Verizon Introduces Less Than Impressive Pre-Paid Unlimited Service
As much as I know the word “unlimited” is really over-used in marketing and advertising, I really must admit that I do like the concept of not being tied down to fixed limits with services that I subscribe to. Of course, I understand that even with “unlimited” services there is always some sort of limit or cap to avoid abuse of a particular service, but when it comes down to it I simply enjoy the flexibility of being able to really use a service that I subscribe to without having to worry about incurring additional fees of overage charges. Especially in an economic climate such as the one we’re in now, “unlimited” services really are beautiful when it comes to budgeting.
But as I discussed just the other day, the concept of “unlimited” plans when it comes to cellular data really has been dwindling away over the last year despite the fact that unlimited mobile airtime and unlimited mobile text messaging has become more and more of a standard, and as it stands now there are only a couple of major carriers out there that still offer “unlimited” data plans.
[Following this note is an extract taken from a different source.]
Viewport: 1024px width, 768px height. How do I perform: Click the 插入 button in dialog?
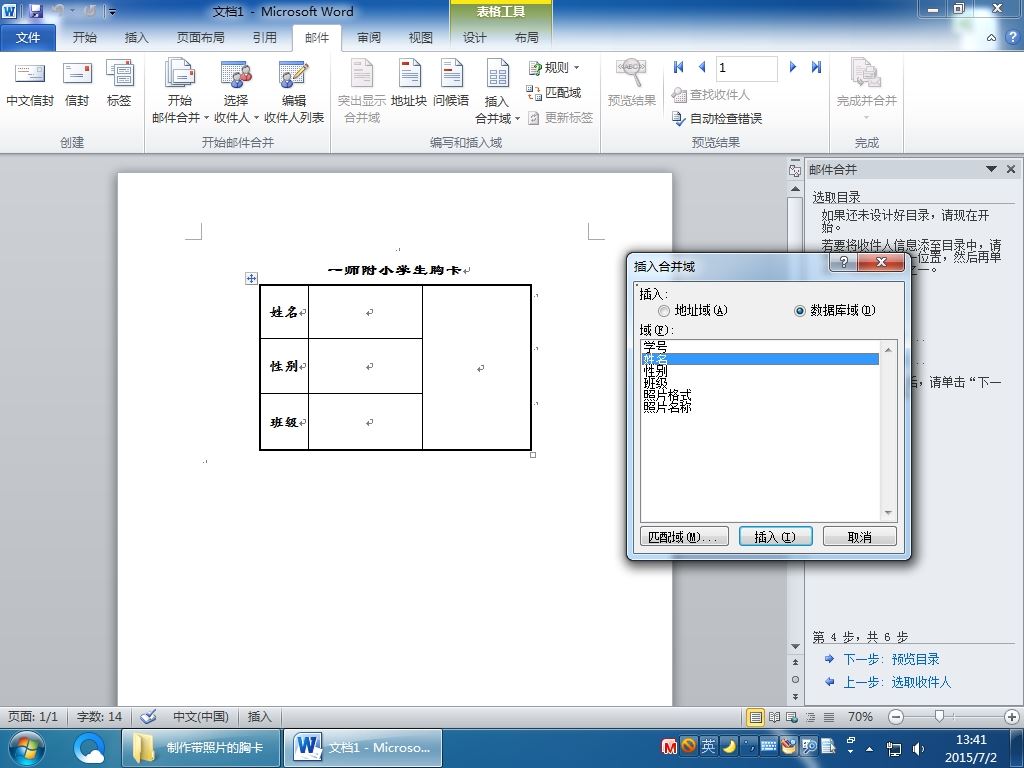click(775, 537)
In my article yesterday, I questioned whether or not mobile carriers AT&T or Verizon – both of which having discontinued their unlimited mobile data plans somewhat recently – would bring back such plans down the road given the competition from Sprint, a carrier that has been seriously pushing unlimited data in recent months.
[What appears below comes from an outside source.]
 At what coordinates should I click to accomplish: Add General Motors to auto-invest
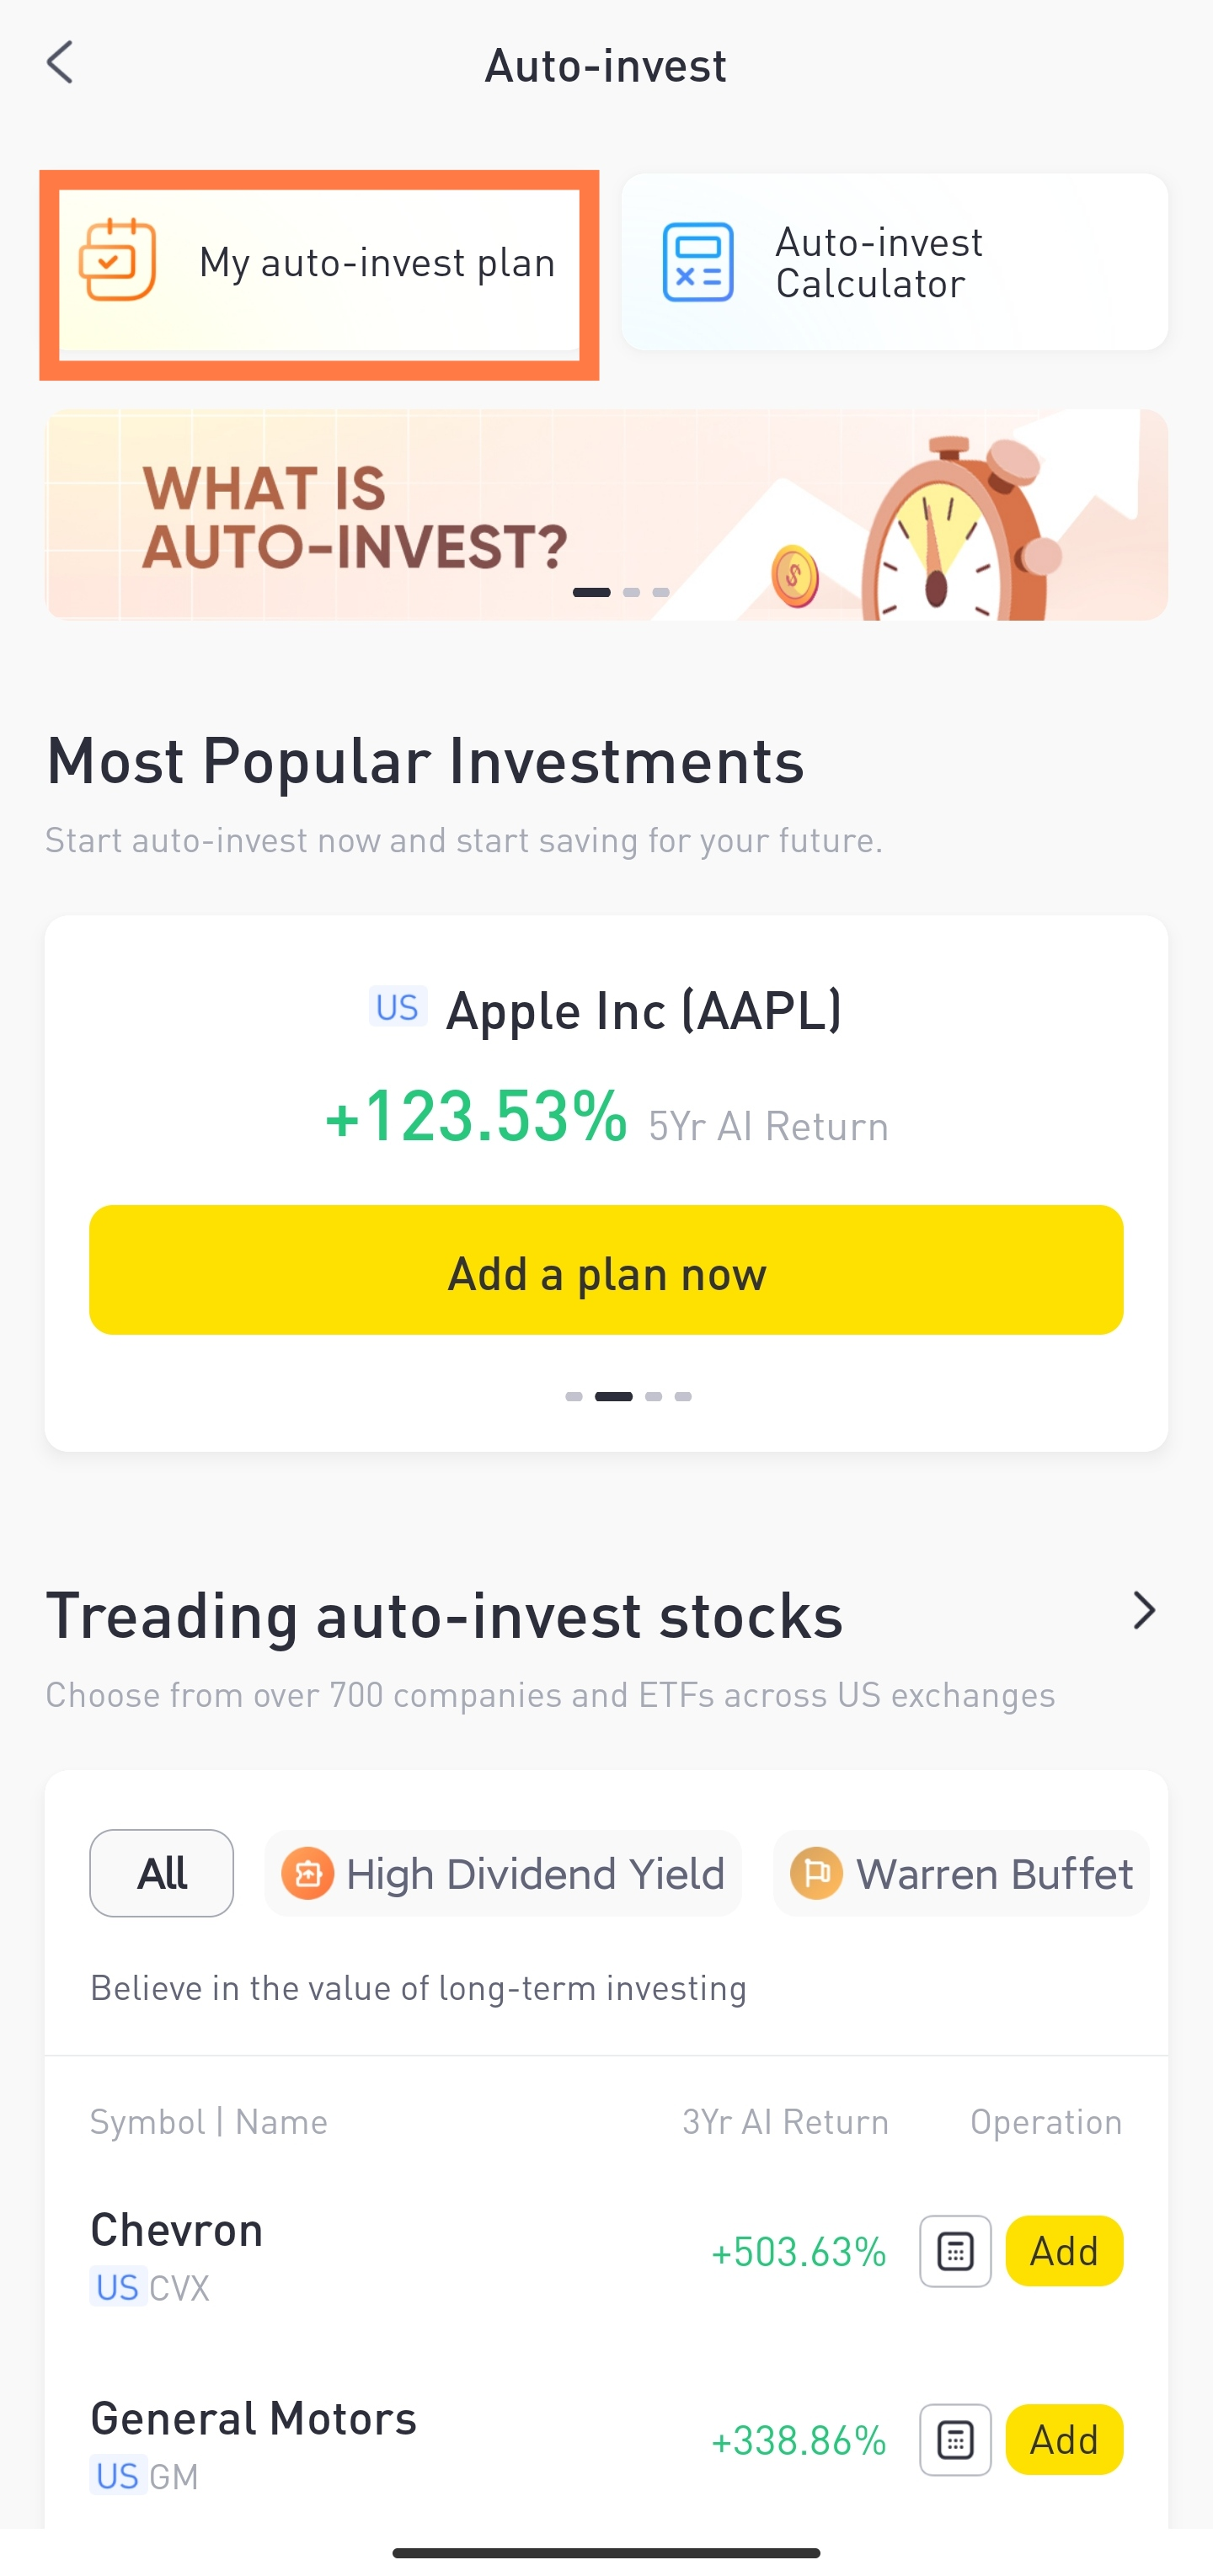tap(1063, 2440)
But soon after my article yesterday was published yesterday, Verizon announced a new unlimited plan dubbed “Unleashed” that covers voice airtime, text messaging, and mobile web browsing; all at a flat low price of $50 per month without a contract.
At first I was taken back by Verizon’s sudden move, because at face value the concept of unlimited everything for a mere $50 per month (I recall paying $40 per month for unlimited voice and text somewhat recently) really is a steal. But after looking at the fact’s Verizon’s new deal really isn’t as appetizing as I first thought it would be.
You see, Verizon only seems to be selling three phones on this plan, and for as much as they seem to be pushing the plan itself I honestly don’t think that the selection is large enough to attract many users. The phones themselves – the LG Accolade, Pantech Caper, and LG Cosmos – are just “feature” phones and are far from feature-rich. As is with almost all feature phones, you’re getting a very limited off-brand mobile operating system that isn’t expandable in terms of applications like either iOS or Android,with only basic phone features. The 1.3 megapixel camera is far from the better cameras that we’re seeing in smartphones, and quite honestly the images of the phones on Verizon’s website look incredibly cheap; although I haven’t actually messed with any of them in person.
The big deal breaker on these phones is the fact that they don’t provide a real web-browser, but rather a very basic WAP browser that might let you navigate around the web; not that you’d want to, because the screens are all tiny and undoubtedly have poor quality.
What this means is that even though you’re getting “unlimited” web browsing, the chances of you being able to actually take advantage of that feature is very minimal. Sure, the phones and plans are a pretty good deal still if you’re not going to be spending a lot of time on the mobile web and actually plan to use your mobile phone as a phone, but in terms of features and functionality the offerings of this particular plan are pretty limited.
In all honesty, Boost Mobile (a Sprint subsidiary) seems to be a much better deal. At the same $50 price-point you get all of the basic features that Verizon is offering on this plan, and with their “Shrinkage” system users with on-time payments can see the prices on their plans drop to as low as $35 per month after paying on-time for 18 months. Better yet, Boost has a much larger selection of phones and even offers customers the option to buy BlackBerry handsets, although the monthly price for such a handset is $10 more, meaning that after 18 months a user could be paying as low as $45. Still, I think it’s a much better deal for the money than what Verizon is offering.
Hopefully Verizon will add more phones to their lineup for this plan soon and implement “addons” so that users can really take advantage of their new offering. Because even with the less than appealing lineup now, I do actually think this is a pretty nice move on Verizon’s part.